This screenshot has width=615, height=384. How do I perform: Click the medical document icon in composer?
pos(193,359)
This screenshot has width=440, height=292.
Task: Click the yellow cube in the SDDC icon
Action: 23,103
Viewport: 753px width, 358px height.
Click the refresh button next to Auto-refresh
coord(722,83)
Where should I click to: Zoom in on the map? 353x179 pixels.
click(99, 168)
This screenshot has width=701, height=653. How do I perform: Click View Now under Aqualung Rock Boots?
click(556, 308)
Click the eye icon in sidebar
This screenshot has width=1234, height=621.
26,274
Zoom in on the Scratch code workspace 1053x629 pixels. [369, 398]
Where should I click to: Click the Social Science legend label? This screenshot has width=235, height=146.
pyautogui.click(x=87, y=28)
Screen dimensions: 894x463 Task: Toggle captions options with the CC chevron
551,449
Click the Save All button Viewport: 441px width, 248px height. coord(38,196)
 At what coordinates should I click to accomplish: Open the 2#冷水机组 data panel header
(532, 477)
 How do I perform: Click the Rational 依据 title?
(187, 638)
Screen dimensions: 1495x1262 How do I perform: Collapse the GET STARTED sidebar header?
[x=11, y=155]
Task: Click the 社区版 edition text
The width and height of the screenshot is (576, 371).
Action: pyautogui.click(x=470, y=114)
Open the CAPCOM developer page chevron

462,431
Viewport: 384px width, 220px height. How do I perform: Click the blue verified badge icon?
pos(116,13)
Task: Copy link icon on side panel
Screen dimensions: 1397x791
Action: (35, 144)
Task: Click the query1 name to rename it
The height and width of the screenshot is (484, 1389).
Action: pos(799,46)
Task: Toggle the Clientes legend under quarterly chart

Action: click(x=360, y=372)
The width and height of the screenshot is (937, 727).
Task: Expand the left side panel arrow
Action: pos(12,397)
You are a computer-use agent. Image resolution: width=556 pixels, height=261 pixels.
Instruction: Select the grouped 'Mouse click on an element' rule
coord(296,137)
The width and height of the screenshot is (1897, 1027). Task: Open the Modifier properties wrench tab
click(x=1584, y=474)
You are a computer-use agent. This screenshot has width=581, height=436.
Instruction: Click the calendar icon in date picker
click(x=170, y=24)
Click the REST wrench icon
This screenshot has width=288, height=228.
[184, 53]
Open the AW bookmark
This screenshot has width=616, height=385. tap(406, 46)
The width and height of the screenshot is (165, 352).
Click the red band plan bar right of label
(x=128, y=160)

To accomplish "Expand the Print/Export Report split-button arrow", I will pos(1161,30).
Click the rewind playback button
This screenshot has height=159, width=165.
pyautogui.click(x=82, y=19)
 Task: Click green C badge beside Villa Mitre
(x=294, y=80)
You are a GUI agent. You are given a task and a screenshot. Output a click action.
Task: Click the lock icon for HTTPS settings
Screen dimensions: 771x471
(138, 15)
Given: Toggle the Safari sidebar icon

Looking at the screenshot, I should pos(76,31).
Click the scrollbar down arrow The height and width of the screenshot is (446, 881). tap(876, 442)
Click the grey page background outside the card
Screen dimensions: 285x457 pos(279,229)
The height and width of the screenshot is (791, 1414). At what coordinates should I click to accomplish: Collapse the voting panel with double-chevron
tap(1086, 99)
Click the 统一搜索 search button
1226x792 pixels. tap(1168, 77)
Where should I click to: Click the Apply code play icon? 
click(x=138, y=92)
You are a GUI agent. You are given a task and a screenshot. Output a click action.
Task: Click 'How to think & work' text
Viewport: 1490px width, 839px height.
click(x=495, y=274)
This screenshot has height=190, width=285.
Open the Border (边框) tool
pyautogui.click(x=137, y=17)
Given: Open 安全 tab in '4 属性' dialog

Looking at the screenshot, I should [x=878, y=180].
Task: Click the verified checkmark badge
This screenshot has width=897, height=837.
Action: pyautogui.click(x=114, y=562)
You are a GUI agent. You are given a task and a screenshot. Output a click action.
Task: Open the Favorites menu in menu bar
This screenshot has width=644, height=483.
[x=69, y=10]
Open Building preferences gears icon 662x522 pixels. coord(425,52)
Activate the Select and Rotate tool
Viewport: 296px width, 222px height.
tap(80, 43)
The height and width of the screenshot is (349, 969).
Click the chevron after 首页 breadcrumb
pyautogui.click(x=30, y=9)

(Exercise prompt)
Return every line of the data above unchanged, in the same order.

(Written answer)
This screenshot has width=615, height=384. How do I perform: Click the medical document icon in composer?
pos(193,359)
This screenshot has width=440, height=292.
Task: Click the yellow cube in the SDDC icon
Action: 23,103
Viewport: 753px width, 358px height.
Click the refresh button next to Auto-refresh
coord(722,83)
Where should I click to: Zoom in on the map? 353x179 pixels.
click(99, 168)
This screenshot has width=701, height=653. How do I perform: Click View Now under Aqualung Rock Boots?
click(556, 308)
Click the eye icon in sidebar
This screenshot has width=1234, height=621.
26,274
Zoom in on the Scratch code workspace 1053x629 pixels. [369, 398]
Where should I click to: Click the Social Science legend label? This screenshot has width=235, height=146.
pyautogui.click(x=87, y=28)
Screen dimensions: 894x463 Task: Toggle captions options with the CC chevron
551,449
Click the Save All button Viewport: 441px width, 248px height. coord(38,196)
 At what coordinates should I click to accomplish: Open the 2#冷水机组 data panel header
(532, 477)
 How do I perform: Click the Rational 依据 title?
(187, 638)
Screen dimensions: 1495x1262 How do I perform: Collapse the GET STARTED sidebar header?
[x=11, y=155]
Task: Click the 社区版 edition text
The width and height of the screenshot is (576, 371).
Action: pyautogui.click(x=470, y=114)
Open the CAPCOM developer page chevron

462,431
Viewport: 384px width, 220px height. How do I perform: Click the blue verified badge icon?
pos(116,13)
Task: Copy link icon on side panel
Screen dimensions: 1397x791
Action: (35, 144)
Task: Click the query1 name to rename it
The height and width of the screenshot is (484, 1389).
Action: pos(799,46)
Task: Toggle the Clientes legend under quarterly chart

Action: click(x=360, y=372)
The width and height of the screenshot is (937, 727).
Task: Expand the left side panel arrow
Action: pos(12,397)
You are a computer-use agent. Image resolution: width=556 pixels, height=261 pixels.
Instruction: Select the grouped 'Mouse click on an element' rule
coord(296,137)
The width and height of the screenshot is (1897, 1027). Task: Open the Modifier properties wrench tab
click(x=1584, y=474)
You are a computer-use agent. This screenshot has width=581, height=436.
Instruction: Click the calendar icon in date picker
click(x=170, y=24)
Click the REST wrench icon
This screenshot has width=288, height=228.
[184, 53]
Open the AW bookmark
This screenshot has width=616, height=385. tap(406, 46)
The width and height of the screenshot is (165, 352).
Click the red band plan bar right of label
(x=128, y=160)

To accomplish "Expand the Print/Export Report split-button arrow", I will pos(1161,30).
Click the rewind playback button
This screenshot has height=159, width=165.
pyautogui.click(x=82, y=19)
 Task: Click green C badge beside Villa Mitre
(x=294, y=80)
You are a GUI agent. You are given a task and a screenshot. Output a click action.
Task: Click the lock icon for HTTPS settings
Screen dimensions: 771x471
(138, 15)
Given: Toggle the Safari sidebar icon

Looking at the screenshot, I should pos(76,31).
Click the scrollbar down arrow The height and width of the screenshot is (446, 881). tap(876, 442)
Click the grey page background outside the card
Screen dimensions: 285x457 pos(279,229)
The height and width of the screenshot is (791, 1414). At what coordinates should I click to accomplish: Collapse the voting panel with double-chevron
tap(1086, 99)
Click the 统一搜索 search button
1226x792 pixels. tap(1168, 77)
Where should I click to: Click the Apply code play icon? 
click(x=138, y=92)
You are a GUI agent. You are given a task and a screenshot. Output a click action.
Task: Click 'How to think & work' text
Viewport: 1490px width, 839px height.
click(x=495, y=274)
This screenshot has height=190, width=285.
Open the Border (边框) tool
pyautogui.click(x=137, y=17)
Given: Open 安全 tab in '4 属性' dialog

Looking at the screenshot, I should [x=878, y=180].
Task: Click the verified checkmark badge
This screenshot has width=897, height=837.
Action: pyautogui.click(x=114, y=562)
You are a GUI agent. You are given a task and a screenshot. Output a click action.
Task: Open the Favorites menu in menu bar
This screenshot has width=644, height=483.
[x=69, y=10]
Open Building preferences gears icon 662x522 pixels. coord(425,52)
Activate the Select and Rotate tool
Viewport: 296px width, 222px height.
tap(80, 43)
The height and width of the screenshot is (349, 969).
Click the chevron after 首页 breadcrumb
pyautogui.click(x=30, y=9)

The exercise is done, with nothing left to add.